Selection of bacterial mutants from Salmonella specifically recognizing determinants on the cell surface of activated T lymphocytes. A novel system to define cell surface structures.

The isolation of bacterial mutants from Salmonella is described with specific binding capacities to allogeneically or concanavalin A-activated T lymphocytes. The enrichment of these mutants was achieved by separation of T cell blasts with adhering mutants from nonresponsive lymphocytes and nonadhering bacteria through 1 x g sedimentation. Binding of the mutants was specific for T cells early after antigen or mitogen stimulation. No adherence was observed with unstimulated T or B lymphocytes and with B cell blasts. Further results suggested that the binding of Salmonella mutants was mediated by the heteropolysaccharide moiety of lipopolysaccharides with a specificity for protein receptor sites on activated T lymphocytes. Significantly, these heteropolysaccharides also inhibited the differentiation of prekiller to killer cells from allogeneic mixed lymphocyte cultures but did not depress the proliferative response or the activity of cytotoxic effector cells.
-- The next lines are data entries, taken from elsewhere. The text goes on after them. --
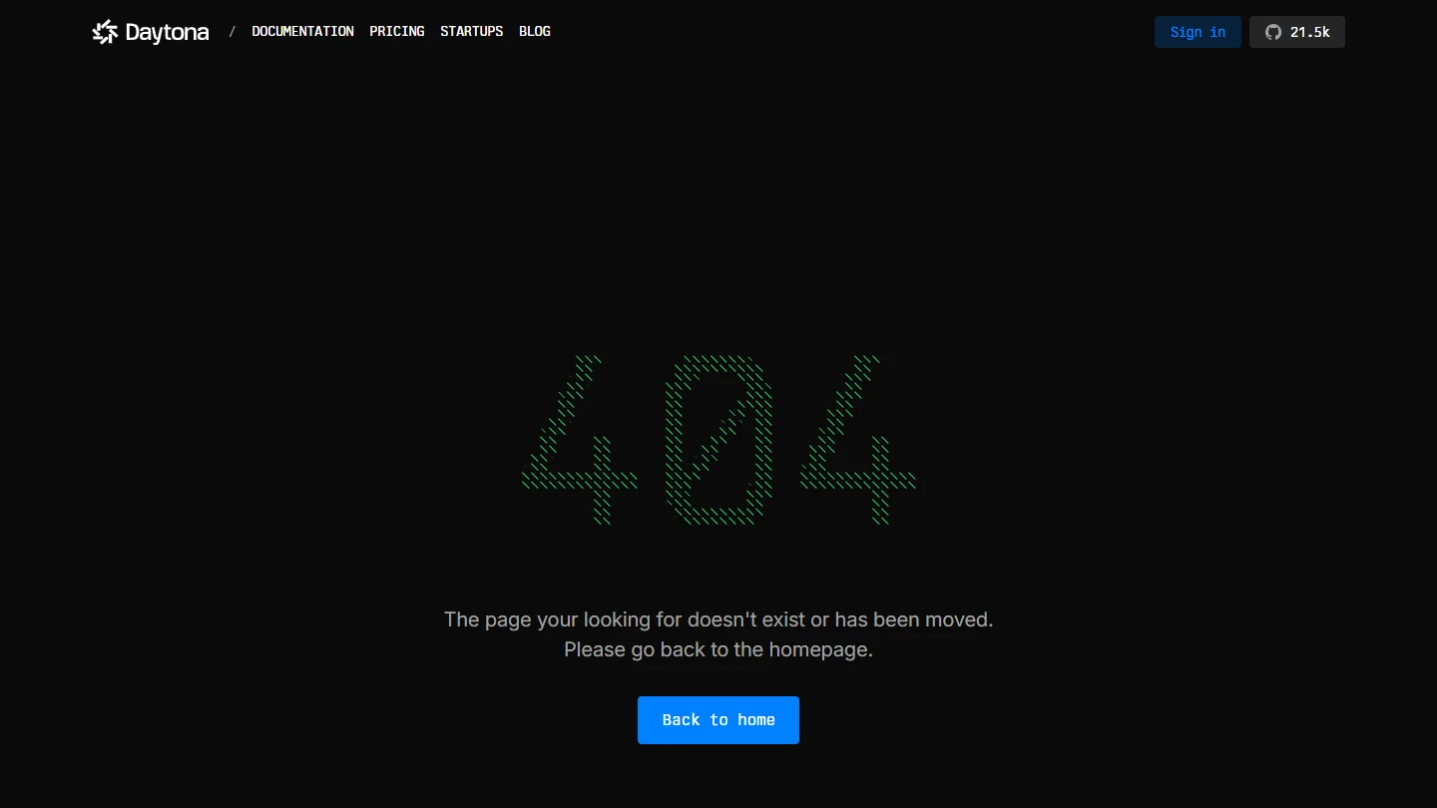Click the Back to home button

tap(719, 720)
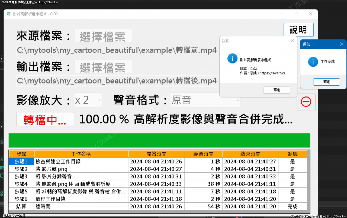Close the 通知 notification window
The width and height of the screenshot is (347, 218).
(x=341, y=44)
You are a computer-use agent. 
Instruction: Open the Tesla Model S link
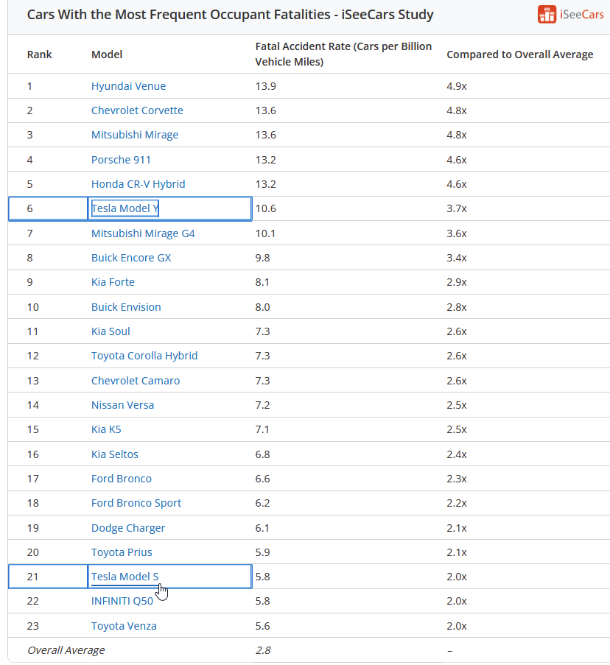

Bacterial adherence, as well as polysaccharide activity in functional tests, showed strain specificity since reactivity could only be obtained with activated T cells from AKR, C57BL/6, C3H but not with BALB/c and A/J strain mice. It is discussed whether the heteropolysaccharides mimic the structure of naturally occurring molecules and thus compete for their receptor sites. Selection of bacterial mutants with adherence properties may become a general procedure for detecting cell surface molecules on lymphoid and nonlymphoid cells.